自動車等の構成材として表面処理鋼板が用いられている。表面処理鋼板は、例えば、めっき鋼板と、めっき鋼板の少なくとも一方の主面に設けられた表面処理層とを有する。従来技術においては、表面処理層として化成処理層及び塗膜を採用し、且つ、化成処理層や塗膜を構成する成分の種類や含有量等を調整することで、表面処理鋼板の溶接性や耐食性を向上させている。

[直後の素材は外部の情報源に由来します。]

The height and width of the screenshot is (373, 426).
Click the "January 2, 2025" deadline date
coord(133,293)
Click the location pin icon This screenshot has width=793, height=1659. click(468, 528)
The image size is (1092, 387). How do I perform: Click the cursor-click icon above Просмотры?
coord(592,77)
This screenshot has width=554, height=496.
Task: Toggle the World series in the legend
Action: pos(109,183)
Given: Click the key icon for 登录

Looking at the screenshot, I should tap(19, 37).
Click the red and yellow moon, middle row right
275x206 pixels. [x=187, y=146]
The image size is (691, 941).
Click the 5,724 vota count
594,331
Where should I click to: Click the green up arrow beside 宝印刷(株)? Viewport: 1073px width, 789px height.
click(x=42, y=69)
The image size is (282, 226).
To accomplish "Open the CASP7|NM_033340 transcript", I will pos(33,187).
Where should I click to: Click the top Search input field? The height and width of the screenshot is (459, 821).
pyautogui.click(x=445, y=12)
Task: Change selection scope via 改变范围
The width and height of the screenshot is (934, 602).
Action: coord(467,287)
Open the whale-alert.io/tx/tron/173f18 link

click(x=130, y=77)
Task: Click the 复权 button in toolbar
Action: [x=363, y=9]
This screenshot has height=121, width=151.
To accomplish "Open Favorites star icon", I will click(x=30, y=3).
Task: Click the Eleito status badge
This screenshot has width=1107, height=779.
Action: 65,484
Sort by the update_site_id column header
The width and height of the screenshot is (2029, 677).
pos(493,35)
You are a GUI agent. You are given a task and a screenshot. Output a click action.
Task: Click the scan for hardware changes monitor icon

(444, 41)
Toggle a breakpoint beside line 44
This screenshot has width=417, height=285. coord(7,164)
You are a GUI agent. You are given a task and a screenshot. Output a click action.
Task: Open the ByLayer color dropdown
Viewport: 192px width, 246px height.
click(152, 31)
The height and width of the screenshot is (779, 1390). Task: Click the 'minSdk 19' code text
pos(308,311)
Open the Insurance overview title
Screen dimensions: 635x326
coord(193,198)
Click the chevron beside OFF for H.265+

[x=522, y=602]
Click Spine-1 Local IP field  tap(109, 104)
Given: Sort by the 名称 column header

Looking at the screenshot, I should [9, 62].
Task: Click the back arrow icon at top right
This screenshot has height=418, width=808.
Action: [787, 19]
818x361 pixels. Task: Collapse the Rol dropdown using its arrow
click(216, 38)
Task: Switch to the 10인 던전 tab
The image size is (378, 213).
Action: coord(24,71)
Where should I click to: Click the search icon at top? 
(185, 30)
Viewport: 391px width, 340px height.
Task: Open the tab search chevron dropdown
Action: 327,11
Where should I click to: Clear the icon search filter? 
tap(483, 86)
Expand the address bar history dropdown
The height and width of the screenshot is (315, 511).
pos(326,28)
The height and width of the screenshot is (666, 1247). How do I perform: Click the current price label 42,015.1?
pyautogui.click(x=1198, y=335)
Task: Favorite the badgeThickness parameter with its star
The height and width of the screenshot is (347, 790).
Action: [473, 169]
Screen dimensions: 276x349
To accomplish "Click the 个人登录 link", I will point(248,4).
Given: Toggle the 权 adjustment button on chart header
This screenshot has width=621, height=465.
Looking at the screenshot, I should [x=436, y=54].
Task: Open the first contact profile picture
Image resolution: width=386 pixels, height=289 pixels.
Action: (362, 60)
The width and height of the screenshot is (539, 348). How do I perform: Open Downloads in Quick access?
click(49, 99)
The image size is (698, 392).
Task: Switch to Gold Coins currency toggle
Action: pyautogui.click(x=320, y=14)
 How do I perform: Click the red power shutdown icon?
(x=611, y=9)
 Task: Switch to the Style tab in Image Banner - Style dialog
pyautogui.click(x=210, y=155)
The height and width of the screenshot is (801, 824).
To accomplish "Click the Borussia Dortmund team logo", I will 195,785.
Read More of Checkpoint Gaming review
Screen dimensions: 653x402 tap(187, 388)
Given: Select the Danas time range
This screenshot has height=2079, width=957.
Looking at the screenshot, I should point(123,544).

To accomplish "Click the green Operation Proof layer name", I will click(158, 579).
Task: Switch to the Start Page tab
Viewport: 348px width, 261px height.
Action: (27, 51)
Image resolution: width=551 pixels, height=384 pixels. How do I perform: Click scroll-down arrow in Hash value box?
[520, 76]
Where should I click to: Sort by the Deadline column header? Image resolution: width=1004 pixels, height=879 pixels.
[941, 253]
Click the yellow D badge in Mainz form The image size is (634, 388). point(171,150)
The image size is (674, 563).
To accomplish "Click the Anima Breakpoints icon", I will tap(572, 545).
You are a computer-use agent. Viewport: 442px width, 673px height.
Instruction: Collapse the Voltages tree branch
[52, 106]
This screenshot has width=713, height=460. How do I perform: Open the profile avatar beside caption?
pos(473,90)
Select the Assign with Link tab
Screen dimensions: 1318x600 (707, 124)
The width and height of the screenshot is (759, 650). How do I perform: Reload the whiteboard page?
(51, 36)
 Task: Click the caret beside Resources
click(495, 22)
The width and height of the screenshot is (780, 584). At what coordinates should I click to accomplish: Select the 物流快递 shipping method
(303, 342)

例えば、特許文献1には、めっき鋼板の少なくとも片面に塗膜を有する表面処理鋼板において、前記塗膜に、バインダー樹脂と、Vを含む非酸化物セラミックス粒子と、ドープ型酸化亜鉛粒子とを所定量含ませることで、表面処理鋼板の溶接性や耐食性を向上させる技術が開示されている。
また、特許文献2には、金属材の表面に有機皮膜を有する塗装金属材において、前記有機皮膜に、ウレタン結合を有する所定の樹脂と、所定の導電性粒子とを含ませることで、塗装金属材の溶接性や耐食性を向上させる技術が開示されている。
また、特許文献3、4には、金属板の表面に被覆層を有する被覆金属板において、前記被覆層に所定の粒径の導電性粒子を所定量含ませることで、被覆金属板の溶接性や耐食性を向上させる技術が開示されている。
また、特許文献5には、亜鉛系めっき鋼板の少なくとも一方の面に下地処理層を有し、その上に有機樹脂皮膜を有する表面処理鋼板において、前記有機樹脂皮膜に所定の粒径を有するフェロシリコンを所定量含ませ、且つ、前記有機樹脂皮膜の厚さを所定範囲内とすることで、表面処理鋼板の溶接性や耐食性を向上させる技術が開示されている。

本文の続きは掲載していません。